So while there are numerous grassroots atheist groups spearheading their own projects, the movement as a whole continues to be publicly defined by a handful of superstars and their limited vision. The absence of historical and sociological context for atheist politics, and its disconnection from social justice activism, will keep it in the lily-white one-percent column.

I have no patience for single-issue white male atheists who inveigh against the backwardness of organized religion as the fount of all evil and then have the luxury to retreat into their segregated ivory towers, insulated conferences, and highly-paid seminar bubbles. In Godless Americana I address the lived experiences of some of the most religious communities on the planet in one of the richest nations on the planet. I probe the sociological context for faith traditions and hyper-religiosity in American communities of color.

I have this grand, optimistic vision of humanity’s future, and escaping the dead-end lies of religion is part of it. But mostly what I see are people — all people — given the security and knowledge to live lives with true meaning, where they can grow and learn and engage in productive struggle, fighting to make the world a better place with every generation. I have my causes and my biases, but I don’t see how we can achieve that goal by having the causes and biases of a narrow subset imposed on the whole; rather, the few have to open themselves up to appreciate the experiences of the many. We must have the humility to change.

I am one of those white male atheists. I work in an ivory tower that is mostly white, I go to those conferences in beige, softly carpeted hotels, I sit contentedly in the seminar bubbles (but not highly paid — I have something better, a secure position that gives me the privilege to not have to ask for payment). But I am not a leader. I have no position in any hierarchy of any atheist/humanist organization. I just write and speak what I think, and that’s all I can do.

What I think is that for my vision to come true, no one can grasp at power, we have to surrender it. We have to sacrifice control by an elite for an expansion of opportunity for the base. We have to let go of the perspectives and interests of one gender, one race, one class and start thinking in terms of humanity.

You’d have a hard time finding someone more committed to the importance of freethought and science than myself — those are the ways to build a better world. It can’t be a better world if it only includes me and people like me — it has to be a better world for all. We have to include that in our equations and our principles.

Comments

  1. says

    It can’t be a better world if it only includes me and people like me — it has to be a better world for me.

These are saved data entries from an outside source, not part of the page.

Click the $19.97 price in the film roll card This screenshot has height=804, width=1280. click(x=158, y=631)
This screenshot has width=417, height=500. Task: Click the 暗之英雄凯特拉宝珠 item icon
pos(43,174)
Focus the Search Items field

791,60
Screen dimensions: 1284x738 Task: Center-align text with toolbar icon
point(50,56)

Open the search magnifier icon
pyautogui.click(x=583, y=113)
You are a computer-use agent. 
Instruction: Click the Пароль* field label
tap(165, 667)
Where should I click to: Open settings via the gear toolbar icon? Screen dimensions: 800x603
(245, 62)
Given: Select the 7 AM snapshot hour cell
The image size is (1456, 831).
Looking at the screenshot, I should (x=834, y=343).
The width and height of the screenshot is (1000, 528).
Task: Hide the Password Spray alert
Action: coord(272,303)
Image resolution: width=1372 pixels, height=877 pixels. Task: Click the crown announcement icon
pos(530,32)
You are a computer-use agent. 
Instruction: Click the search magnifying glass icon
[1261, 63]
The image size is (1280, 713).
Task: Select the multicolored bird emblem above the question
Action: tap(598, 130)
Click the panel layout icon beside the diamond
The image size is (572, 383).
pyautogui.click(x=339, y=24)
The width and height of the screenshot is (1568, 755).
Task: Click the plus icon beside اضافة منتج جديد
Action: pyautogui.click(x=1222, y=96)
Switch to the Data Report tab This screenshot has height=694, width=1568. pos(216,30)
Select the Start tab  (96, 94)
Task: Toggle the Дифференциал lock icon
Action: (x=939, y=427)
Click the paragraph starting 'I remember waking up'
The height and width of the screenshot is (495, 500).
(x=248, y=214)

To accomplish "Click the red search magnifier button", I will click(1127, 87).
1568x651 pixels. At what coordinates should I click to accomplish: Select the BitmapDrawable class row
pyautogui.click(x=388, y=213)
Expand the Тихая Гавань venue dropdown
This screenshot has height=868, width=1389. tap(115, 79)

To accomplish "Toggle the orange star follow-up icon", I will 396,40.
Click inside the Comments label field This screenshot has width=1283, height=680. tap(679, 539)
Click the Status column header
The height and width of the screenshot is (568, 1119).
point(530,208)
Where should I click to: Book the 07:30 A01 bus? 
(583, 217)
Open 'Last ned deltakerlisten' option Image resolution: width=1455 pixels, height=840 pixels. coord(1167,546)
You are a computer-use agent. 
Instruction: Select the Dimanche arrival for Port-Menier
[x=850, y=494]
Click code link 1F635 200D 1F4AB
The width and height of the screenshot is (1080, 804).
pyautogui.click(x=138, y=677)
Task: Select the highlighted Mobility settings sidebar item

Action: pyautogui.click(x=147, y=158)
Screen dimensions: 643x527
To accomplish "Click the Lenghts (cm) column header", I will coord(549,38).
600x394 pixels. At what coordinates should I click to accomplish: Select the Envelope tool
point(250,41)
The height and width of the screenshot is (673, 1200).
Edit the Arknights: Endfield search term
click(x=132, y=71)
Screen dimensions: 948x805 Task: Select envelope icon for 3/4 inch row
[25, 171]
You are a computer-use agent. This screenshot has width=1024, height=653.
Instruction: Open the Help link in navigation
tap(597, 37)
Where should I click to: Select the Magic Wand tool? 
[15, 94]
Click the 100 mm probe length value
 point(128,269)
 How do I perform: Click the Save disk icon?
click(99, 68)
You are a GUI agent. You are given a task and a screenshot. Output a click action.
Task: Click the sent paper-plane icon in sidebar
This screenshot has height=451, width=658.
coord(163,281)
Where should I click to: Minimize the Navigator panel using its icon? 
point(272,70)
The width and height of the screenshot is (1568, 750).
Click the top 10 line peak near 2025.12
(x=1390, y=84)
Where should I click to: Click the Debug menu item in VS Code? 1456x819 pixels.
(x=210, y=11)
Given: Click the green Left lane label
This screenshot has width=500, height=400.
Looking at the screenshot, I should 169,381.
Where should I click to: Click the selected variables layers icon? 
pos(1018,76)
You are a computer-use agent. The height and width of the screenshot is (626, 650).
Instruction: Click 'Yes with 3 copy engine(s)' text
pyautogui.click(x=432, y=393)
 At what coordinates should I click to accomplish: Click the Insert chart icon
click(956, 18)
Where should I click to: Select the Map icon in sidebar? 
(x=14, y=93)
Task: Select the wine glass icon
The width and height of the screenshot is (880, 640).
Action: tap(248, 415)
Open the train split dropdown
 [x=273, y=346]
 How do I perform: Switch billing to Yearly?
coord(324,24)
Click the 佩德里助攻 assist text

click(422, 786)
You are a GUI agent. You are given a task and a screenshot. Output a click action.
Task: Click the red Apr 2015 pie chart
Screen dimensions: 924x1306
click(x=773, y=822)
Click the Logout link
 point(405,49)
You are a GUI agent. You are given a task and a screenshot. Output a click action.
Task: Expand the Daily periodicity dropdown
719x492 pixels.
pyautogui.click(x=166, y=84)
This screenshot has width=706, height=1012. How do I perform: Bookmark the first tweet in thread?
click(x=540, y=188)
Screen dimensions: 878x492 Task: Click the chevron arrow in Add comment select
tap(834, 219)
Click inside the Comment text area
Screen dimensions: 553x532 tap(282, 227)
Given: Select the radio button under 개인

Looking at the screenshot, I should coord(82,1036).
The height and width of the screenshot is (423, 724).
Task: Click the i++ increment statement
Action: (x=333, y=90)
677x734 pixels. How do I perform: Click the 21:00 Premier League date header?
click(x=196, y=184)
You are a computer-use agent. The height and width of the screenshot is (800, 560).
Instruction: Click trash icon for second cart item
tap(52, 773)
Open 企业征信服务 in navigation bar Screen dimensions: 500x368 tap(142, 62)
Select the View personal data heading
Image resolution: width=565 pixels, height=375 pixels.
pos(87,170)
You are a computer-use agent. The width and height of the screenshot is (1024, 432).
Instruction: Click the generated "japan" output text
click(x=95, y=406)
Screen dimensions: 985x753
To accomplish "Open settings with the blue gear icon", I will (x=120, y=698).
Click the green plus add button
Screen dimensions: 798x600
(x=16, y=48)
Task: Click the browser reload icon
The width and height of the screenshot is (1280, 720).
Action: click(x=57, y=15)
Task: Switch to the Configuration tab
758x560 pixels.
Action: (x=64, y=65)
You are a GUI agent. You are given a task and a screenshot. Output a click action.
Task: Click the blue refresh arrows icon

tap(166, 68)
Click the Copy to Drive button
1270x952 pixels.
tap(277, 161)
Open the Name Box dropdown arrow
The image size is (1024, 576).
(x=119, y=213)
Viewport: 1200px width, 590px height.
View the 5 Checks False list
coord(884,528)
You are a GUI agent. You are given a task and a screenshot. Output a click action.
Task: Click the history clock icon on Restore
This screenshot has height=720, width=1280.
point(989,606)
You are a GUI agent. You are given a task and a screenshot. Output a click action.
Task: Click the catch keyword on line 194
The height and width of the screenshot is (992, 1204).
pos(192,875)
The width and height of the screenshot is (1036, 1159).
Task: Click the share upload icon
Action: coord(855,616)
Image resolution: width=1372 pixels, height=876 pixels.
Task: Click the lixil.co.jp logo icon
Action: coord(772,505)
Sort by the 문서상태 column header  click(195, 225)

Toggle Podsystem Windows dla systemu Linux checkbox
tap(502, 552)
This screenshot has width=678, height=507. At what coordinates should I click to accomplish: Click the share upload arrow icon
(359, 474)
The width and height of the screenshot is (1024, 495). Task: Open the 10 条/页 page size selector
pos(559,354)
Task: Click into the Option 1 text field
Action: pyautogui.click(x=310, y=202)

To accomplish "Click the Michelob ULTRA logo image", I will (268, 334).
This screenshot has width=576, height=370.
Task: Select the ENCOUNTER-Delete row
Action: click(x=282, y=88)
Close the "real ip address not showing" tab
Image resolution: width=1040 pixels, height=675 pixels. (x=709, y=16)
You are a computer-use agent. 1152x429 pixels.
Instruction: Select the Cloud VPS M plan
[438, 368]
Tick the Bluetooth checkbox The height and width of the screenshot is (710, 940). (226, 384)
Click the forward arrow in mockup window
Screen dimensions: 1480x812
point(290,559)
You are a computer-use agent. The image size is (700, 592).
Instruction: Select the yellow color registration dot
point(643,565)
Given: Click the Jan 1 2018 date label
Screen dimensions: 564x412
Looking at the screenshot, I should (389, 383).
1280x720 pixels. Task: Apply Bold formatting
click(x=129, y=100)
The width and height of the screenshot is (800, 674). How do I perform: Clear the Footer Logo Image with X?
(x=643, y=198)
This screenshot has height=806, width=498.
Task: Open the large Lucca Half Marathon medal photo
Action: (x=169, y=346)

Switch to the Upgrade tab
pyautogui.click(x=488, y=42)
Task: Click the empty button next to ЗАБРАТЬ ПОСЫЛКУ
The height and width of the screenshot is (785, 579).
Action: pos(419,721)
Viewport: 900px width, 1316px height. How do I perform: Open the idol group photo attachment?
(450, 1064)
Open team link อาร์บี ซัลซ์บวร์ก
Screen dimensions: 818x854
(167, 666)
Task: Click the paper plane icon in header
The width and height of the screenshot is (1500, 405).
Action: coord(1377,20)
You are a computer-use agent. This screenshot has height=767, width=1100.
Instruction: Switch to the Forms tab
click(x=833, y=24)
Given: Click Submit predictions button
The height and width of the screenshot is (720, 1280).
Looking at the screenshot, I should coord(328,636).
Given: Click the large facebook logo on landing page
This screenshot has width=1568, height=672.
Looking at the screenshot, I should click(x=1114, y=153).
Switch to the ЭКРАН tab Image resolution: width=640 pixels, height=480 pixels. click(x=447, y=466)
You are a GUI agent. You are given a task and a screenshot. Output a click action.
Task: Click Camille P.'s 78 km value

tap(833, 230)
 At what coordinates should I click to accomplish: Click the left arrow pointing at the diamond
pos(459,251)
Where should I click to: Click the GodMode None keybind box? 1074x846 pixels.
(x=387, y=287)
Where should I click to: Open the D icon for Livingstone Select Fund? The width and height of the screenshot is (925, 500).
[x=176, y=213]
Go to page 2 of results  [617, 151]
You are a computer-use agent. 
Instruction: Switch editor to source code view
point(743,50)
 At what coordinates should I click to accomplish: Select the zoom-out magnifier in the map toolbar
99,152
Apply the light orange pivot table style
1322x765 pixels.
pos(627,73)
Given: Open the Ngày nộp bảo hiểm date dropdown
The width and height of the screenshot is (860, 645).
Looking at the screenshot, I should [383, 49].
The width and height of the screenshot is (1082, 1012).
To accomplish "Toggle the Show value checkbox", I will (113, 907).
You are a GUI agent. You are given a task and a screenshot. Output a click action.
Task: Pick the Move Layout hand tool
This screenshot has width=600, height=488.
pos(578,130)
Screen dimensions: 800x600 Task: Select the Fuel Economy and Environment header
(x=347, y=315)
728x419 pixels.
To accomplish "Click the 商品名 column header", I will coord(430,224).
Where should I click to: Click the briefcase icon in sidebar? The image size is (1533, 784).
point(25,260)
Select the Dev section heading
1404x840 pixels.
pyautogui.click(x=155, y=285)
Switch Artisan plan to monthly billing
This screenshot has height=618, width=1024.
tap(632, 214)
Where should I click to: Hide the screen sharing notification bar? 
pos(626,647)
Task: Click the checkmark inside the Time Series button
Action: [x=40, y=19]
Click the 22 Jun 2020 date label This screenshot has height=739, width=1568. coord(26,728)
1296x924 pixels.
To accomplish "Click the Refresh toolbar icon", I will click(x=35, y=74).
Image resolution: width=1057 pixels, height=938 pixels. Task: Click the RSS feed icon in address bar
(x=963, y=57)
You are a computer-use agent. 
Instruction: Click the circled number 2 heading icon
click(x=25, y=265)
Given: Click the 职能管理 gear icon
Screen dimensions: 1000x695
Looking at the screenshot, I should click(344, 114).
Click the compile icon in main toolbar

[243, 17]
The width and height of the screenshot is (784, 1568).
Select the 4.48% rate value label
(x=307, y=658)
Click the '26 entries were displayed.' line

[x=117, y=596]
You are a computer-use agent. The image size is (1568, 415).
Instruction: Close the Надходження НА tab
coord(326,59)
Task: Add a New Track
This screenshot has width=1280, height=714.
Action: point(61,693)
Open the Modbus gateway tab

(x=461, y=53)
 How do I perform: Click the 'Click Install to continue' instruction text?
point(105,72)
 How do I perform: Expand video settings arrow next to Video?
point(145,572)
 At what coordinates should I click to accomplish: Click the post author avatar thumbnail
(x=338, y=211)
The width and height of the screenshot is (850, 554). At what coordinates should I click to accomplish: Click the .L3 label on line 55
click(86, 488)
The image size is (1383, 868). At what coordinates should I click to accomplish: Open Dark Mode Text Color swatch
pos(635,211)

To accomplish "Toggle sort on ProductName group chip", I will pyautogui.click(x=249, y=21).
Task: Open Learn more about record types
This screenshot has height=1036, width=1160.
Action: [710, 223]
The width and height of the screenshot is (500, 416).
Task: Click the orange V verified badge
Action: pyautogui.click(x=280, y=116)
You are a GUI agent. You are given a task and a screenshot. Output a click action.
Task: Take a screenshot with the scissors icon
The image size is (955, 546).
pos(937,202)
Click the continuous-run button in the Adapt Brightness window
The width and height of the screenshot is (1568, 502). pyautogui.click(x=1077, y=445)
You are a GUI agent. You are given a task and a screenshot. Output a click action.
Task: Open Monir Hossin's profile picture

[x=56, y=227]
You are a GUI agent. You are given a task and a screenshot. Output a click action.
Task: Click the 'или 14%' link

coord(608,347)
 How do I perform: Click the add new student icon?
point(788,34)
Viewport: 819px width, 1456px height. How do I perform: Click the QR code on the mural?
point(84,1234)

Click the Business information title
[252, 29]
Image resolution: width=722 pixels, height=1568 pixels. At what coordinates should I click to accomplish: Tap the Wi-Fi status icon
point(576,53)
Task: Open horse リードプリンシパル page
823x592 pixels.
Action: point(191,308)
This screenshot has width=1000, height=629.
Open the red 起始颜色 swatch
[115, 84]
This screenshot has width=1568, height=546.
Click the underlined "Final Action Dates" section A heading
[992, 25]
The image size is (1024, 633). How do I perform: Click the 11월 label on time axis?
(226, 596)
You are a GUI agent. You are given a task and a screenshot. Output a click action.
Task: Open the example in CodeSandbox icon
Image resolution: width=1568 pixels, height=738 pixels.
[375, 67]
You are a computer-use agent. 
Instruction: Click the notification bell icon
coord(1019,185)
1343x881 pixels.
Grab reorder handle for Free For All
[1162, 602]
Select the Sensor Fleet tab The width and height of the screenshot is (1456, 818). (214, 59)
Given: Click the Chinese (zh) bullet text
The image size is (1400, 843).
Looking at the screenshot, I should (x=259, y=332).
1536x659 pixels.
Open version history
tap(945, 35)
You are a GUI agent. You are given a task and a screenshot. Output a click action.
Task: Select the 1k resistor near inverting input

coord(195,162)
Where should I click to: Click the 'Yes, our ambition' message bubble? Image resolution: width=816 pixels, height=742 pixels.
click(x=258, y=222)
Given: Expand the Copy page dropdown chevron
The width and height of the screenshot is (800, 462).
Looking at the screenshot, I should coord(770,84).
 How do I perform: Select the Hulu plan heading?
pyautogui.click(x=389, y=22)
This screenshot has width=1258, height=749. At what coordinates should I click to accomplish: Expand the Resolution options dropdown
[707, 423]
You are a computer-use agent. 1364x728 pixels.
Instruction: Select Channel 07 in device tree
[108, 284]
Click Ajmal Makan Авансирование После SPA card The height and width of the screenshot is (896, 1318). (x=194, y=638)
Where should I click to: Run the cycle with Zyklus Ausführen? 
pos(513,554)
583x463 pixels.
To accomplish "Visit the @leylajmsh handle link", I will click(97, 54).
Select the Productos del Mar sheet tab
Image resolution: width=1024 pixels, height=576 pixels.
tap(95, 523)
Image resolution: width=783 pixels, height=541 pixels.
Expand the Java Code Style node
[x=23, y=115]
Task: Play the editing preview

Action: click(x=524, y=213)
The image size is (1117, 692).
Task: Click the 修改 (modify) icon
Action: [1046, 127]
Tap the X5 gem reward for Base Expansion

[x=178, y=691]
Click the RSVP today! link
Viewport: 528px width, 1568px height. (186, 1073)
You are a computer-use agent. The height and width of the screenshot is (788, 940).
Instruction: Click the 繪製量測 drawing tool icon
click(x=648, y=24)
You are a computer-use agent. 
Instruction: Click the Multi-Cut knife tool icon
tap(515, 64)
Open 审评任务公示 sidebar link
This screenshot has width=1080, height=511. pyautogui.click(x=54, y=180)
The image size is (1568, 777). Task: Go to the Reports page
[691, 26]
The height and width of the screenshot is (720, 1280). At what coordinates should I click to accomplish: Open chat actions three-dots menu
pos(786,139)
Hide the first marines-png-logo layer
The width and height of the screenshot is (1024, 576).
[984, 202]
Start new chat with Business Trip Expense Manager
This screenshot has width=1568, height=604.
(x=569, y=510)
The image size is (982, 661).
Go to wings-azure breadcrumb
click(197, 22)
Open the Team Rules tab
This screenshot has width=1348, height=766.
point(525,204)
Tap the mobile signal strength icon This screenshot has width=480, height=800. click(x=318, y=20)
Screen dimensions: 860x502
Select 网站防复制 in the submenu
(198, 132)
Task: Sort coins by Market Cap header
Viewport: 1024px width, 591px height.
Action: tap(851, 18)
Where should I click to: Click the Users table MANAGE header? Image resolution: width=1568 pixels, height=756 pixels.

    I assume that was supposed to read “it has to be a better world for everyone“?

  2. maudell says

    What? But what will happen if we dare to criticize self-proclaimed atheist leaders?! This idea is simply totalitarian.
    /sarcasm

  3. Mattir, Another One With Boltcutters says

    This irrelevance of the Official Humanist World(TM) to the lives of non-white, non-affluent and (often) non-male humans is why I felt like my Saturday was better spent working with a group of teenage boys (mostly, but not entirely, African American) doing an Eagle Scout project. I’d bought a ticket for WiS2, but then this project was rescheduled, and I had to miss Saturday’s presentations. Instead, I got to teach the kids a bit about carpentry even though I’m a fat 50 year old woman, and I had the chance to overhear some of them talking about how it was okay to tell sexist/rape jokes if they were in a group of friends because their friends weren’t rapists. At that point I gently explained about how rapists don’t come with a giant scancode on their foreheads, about the research on how many people will admit to rape as long as the behaviors are described and not called rape, and about how humor can provide support for rapists. Then I went over to the scoutmaster, who’d been listening, and offered to send him some articles on this issue so that he could reinforce the “only men can stop rape” message. He was very enthusiastic.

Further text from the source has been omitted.